MULTIPLE predictors of breast cancer have previously been identified; these include lifestyle, reproductive, and inherited genetic factors. Prior studies have investigated the etiological differences that exist between pre- and post-menopausal breast cancer, and various approaches have been used in combination to accurately predict this common cancer type in females.
Machine learning can analyse large sets of data on predictors and can also process the complex non-linear relationships between them. Whilst studies have previously used machine learning to predict breast cancer risk, this method has not been used to investigate the identification of predictors before.
The study used machine learning methods to select features of breast cancer, and Cox models for risk prediction. It aimed to demonstrate that machine learning was effective in this scenario and could assist existing methods. Recent research into polygenic risk scores (PRS) can predict the effects of thousands of genetic variants, which are associated with specific traits or diseases, using genome-wide association studies. PRS can identify patients with a high disease risk, with the intent of targeting them for early statin prescriptions.
Contradictory findings have previously been reported on the interaction between PRS and observable characteristics, such as gene and environment interactions in breast cancer analysis. This study employed SHapley Additive exPlanations (SHAP) to explore the interaction between PRS and phenotypic features. Baseline data was conducted using biological samples, physical examination, questionnaires, and verbal interviews with a trained medical professional.
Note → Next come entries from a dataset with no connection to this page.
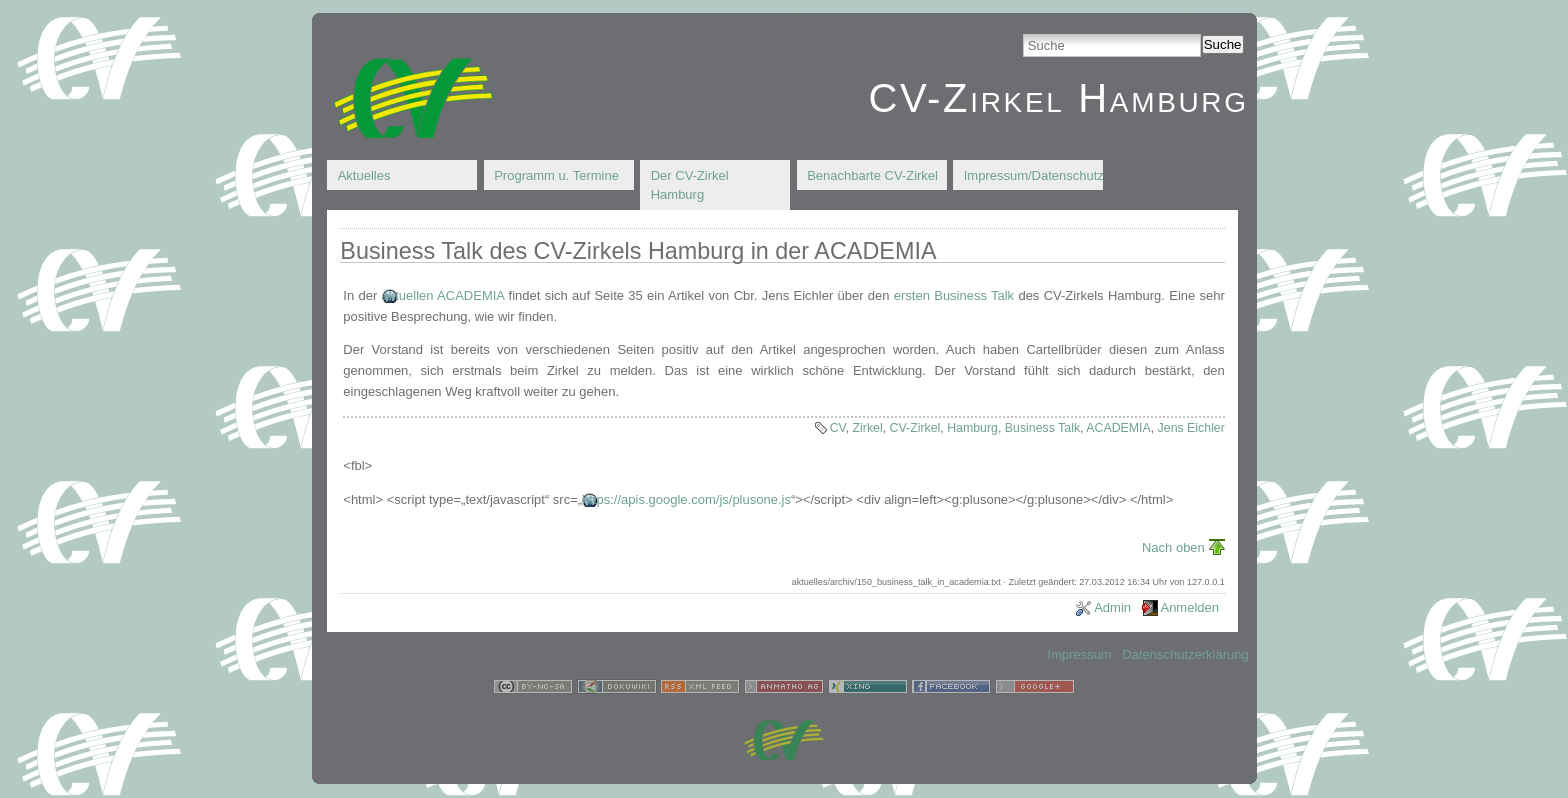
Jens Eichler (1191, 428)
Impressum (1079, 654)
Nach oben (1173, 547)
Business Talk (1042, 428)
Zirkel (868, 428)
Incidence of breast cancer was identified with the International Classification of Diseases (ICD) codes.
Data from the United Kingdom Biobank (UKB), which includes over half a million individuals across England, Scotland, and Wales, were used in this study. The UKB offers researchers the opportunity to adopt approaches to identify novel breast cancer predictors which are hypothesis-free.
Post-menopausal women aged 40–69 years at baseline were recruited. In total, 104,313 participated in this study. Of these, 4,010 developed breast cancer during the follow-up period of 11.9 years. Using machine learning alongside traditional statistical approaches identified several known and unknown risk factors in the incidence of post-menopausal cancer. These included age, age at menopause, and testosterone levels. The study also identified five novel predictors, including urine biomarkers and blood counts, which are strongly associated with the incidence of post-menopausal breast cancer.